Death toll in Philippine earthquake rises to 5
The death toll has risen to five with dozens more reported injured on Thursday after a 6.3-magnitude earthquake shook the southern Philippines, causing landslides and a fire at a shopping mall, authorities said, according to Al Jazeera.
The strong quake rattled North Cotabato and nearby provinces when it struck at around 7:30pm (11:30 GMT) on Wednesday, the Philippine Institute of Volcanology and Seismology (Phivolcs) said.
Around 5am Thursday, another 5.3-magnitude earthquake hit Davao Oriental province.
The seismic agency said it was not an aftershock and so far no damage has been reported.

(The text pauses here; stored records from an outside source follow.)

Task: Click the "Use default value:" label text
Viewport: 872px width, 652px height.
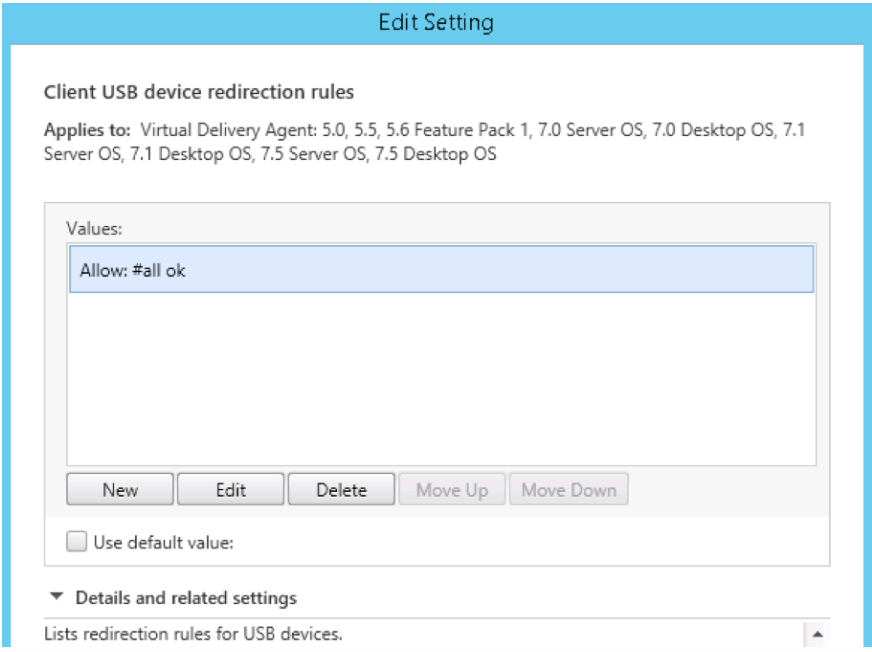Action: click(163, 543)
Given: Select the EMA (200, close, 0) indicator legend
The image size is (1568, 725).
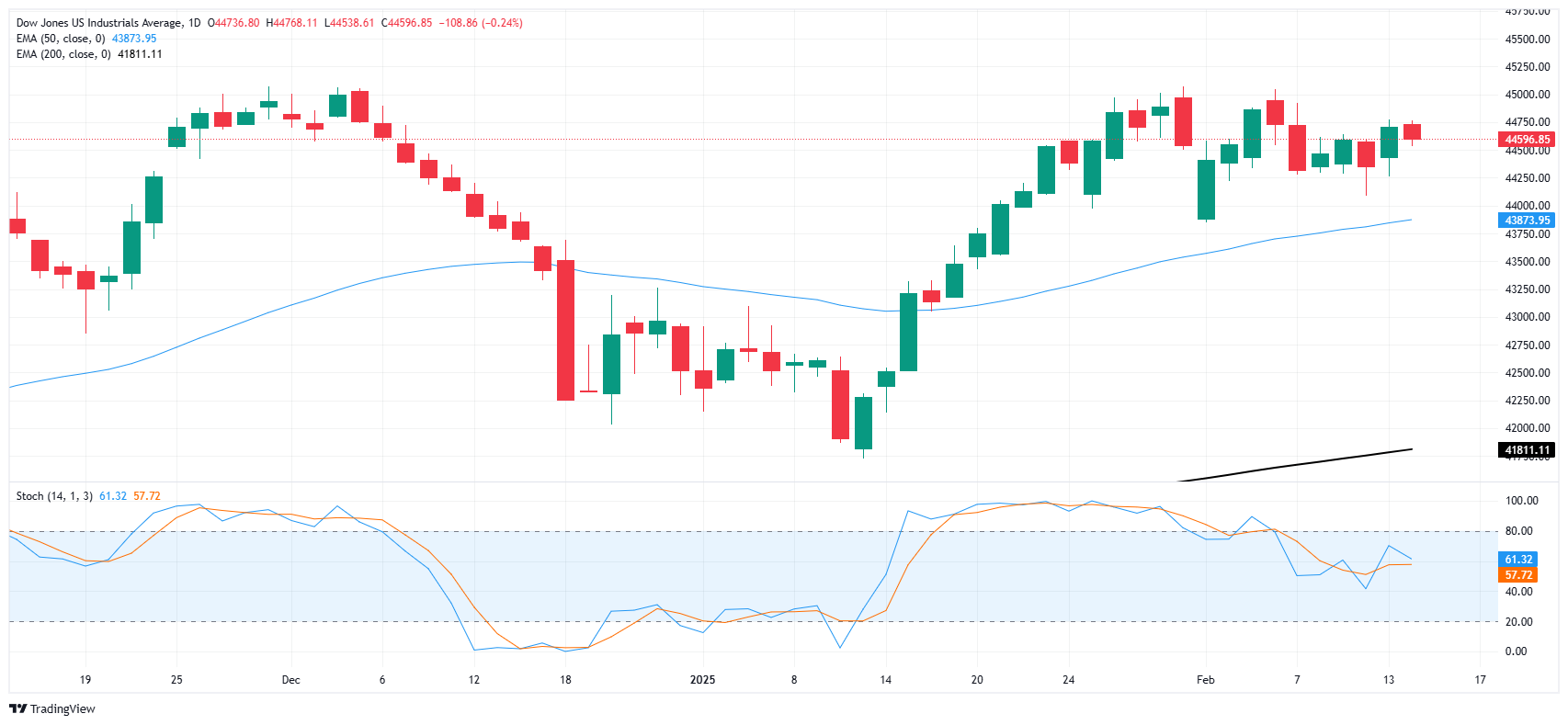Looking at the screenshot, I should click(64, 54).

Wednesday night's earthquake forced people to flee malls and buildings, and hospital patients were evacuated into the streets.
In Magsaysay town in Davao del Sur, where most of the houses were damaged, a two-year-old girl died after being struck by falling objects in her sleep, Magsaysay information officer Anthony Allada said.

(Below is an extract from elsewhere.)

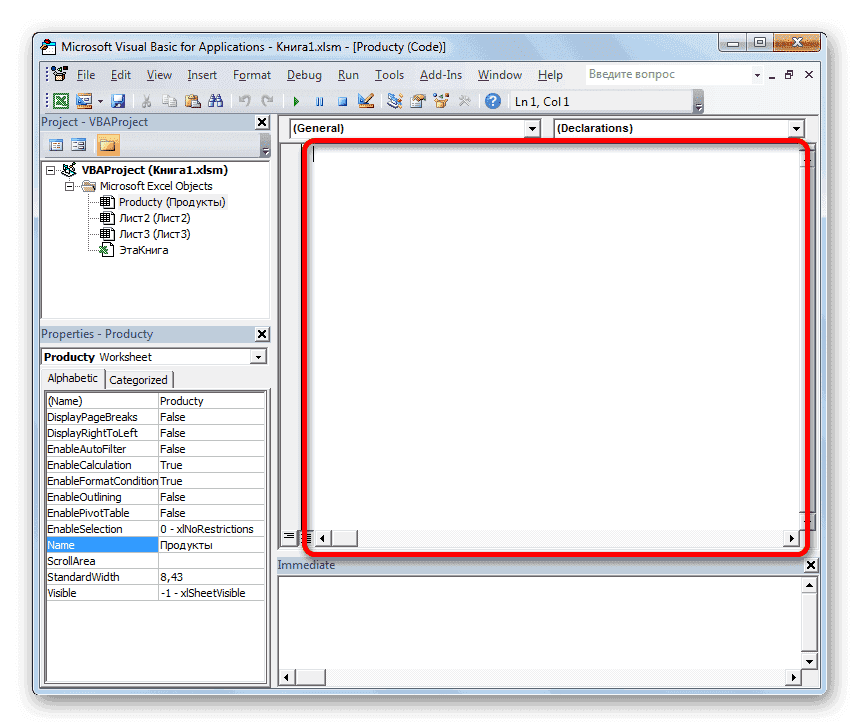Select ЭтаКнига in the project tree
Screen dimensions: 860x728
click(143, 250)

Allada added that a mother and child died when their house was buried in an earthquake-triggered landslide.
A local official said that a seven-year-old girl from Datu Paglas town in Maguindanao was killed when a wall collapsed.
And in M'lang town in Cotobato, a man suffered a heart attack as a result of the shock and was declared dead on arrival at the hospital.
A fire broke out at a mall in General Santos City right after the quake gutted three floors, but shoppers and employees managed to escape the blaze, the civil defence office said.
The Philippines is one of the world's most disaster-prone countries, with frequent typhoons, earthquakes and volcanic activity. It lies on the Pacific "Ring of Fire," the arc of faults around the Pacific Ocean where most of the world's seismic activity occurs.
A magnitude 7.7 quake killed nearly 2,000 people in the northern Philippines in 1990.